A las seis, el pretenso Gobernador de Paris se presentó con una compañía de solados a las puertas de su antigua cárcel, La Force, y ordenó al jefe de la prisión pusiera en inmediata libertad a todos los presos por delitos políticos. Fue puntualmente obedecido, porque ¿quién iba, a atreverse a desobedecer las disposiciones del Senado?

Pero después ejecutó un acto, más cínico aún, y fue el arresto del Jefe Superior de Policía, para poder así disponer de todo el cuerpo de orden público. Pero el golpe más audaz y peligroso fue el que a continuación se refiere. Marchó al Cuartel General de Paris e intimó a que el jefe firmase la orden del día, que el mismo Mallet había escrito. Ante la negativa enérgica de aquél, sacó Mallet una pistola y de un disparo dejo tendido revolcándose en un charco de sangre. De allí se encaminó al Banco Nacional, y se apoderó de todo el dinero.

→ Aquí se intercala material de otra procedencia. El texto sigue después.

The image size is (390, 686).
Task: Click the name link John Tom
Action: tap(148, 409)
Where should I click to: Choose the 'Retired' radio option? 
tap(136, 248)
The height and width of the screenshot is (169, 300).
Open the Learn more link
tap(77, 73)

En una palabra, – y para no ser más prolijos refiriendo a los actos llevados a cabo por este hombre extraordinario recién evadido de una prisión- bastará decir que en pocas horas se puso a la cabeza de un gran ejército, se hizo dueño de los principales puntos de Paris, dictó disposiciones para un nuevo gobierno, y lo fue todo, menos señor de Francia.

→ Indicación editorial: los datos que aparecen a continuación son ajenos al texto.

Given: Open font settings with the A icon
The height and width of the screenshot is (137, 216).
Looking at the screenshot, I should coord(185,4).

Un sólo requisito era indispensable para acabar felizmente su empresa, y era que el General Ayudante le confiriera el mando de la fuerza militar de Paris. Presentóse, pues, Mallet ante este gran hombre y le alargó la proclama con la orden de día. Leyó el General Ayudante y pensativo interrogó suspicazmente a Mallet. . .. ¿Habría cedido al fin? No lo sabemos. Lo cierto es que en aquellos momentos se adelantó un soldado, llamado Laborde, antiguo oficial de la prisión La Force y hablando con Mallet exclamó: – ¡Ah, diablo! ¿Cómo se explica? . . . Este es mi antiguo preso; pero ¿cómo ha podido escaparse? – añadió admirado.

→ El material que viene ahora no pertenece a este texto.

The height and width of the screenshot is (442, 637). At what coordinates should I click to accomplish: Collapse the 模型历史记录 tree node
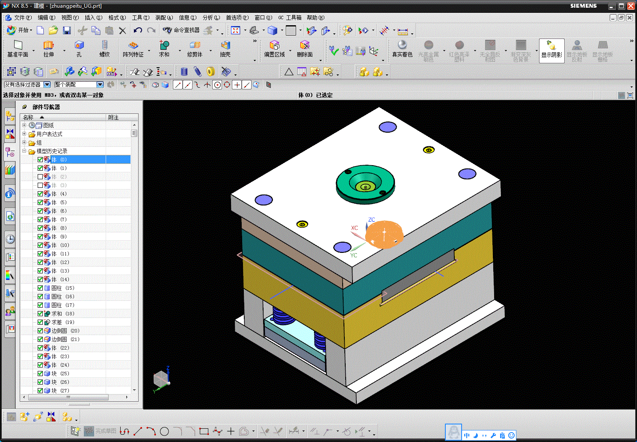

Mallet echó mano a su pistola, pero era demasiado tarde; dos hombres se le echaron encima, y le apresaron. A las pocas horas, jefes y soldados supieron todos que habían sido audazmente burlados. Cuando condujeron a Mallet, con los otros conspiradores, para fusilarlo, demostró el valor más grande que cabe imaginar. No quiso que le vendasen los ojos, y suplicó le permitiesen dar orden de fuego a los soldados elegidos para ejecutarle. Entre tanto los demás conspiradores estaban medio muertos de terror. Dio la orden preventiva de fuego, y no dando satisfecho de la preparación, dijo a los soldados:

– Mal, muy mal: debéis imaginaros que estáis delante del enemigo. Veamos; otra vez. ¡Preparen armas! ¡Apunten!

Miró entonces, a los soldados, como un oficial en una parada y añadió.

– Mejor, pero no del todo bien: oíd: cuando dé la orden de ¡fuego! vuestros fusiles deben disparar a un tiempo, como si no fueran más que uno solo. Será para vosotros buena lección ver como mueren los valientes… ¡Ea! Vamos a ver. ¡Preparen armas! ¡Apunten! ¡Fuego!.

Mallet vacilo, mas se mantuvo en pie hasta que sus compañeros de fusilamiento hubieron caído; entonces se desplomó, volteó en el suelo y quedó inmóvil.

Cuando Napoleón tuvo noticia de esta conspiración, exclamó:

– Señores, no debemos dudar de los milagros.

Y amargamente añadió que los que le habían creído muerto, no se habían acordado del hijo que tenía en Paris. Éste fue un golpe rudísimo para Napoleón, y el que le hizo ver cuán inseguro era su trono. Todo Paris había olvidado que su hijo era el heredero de la corona de Francia; y gracias a un simple oficial, no pasó el imperio a manos de un escapado de presidio.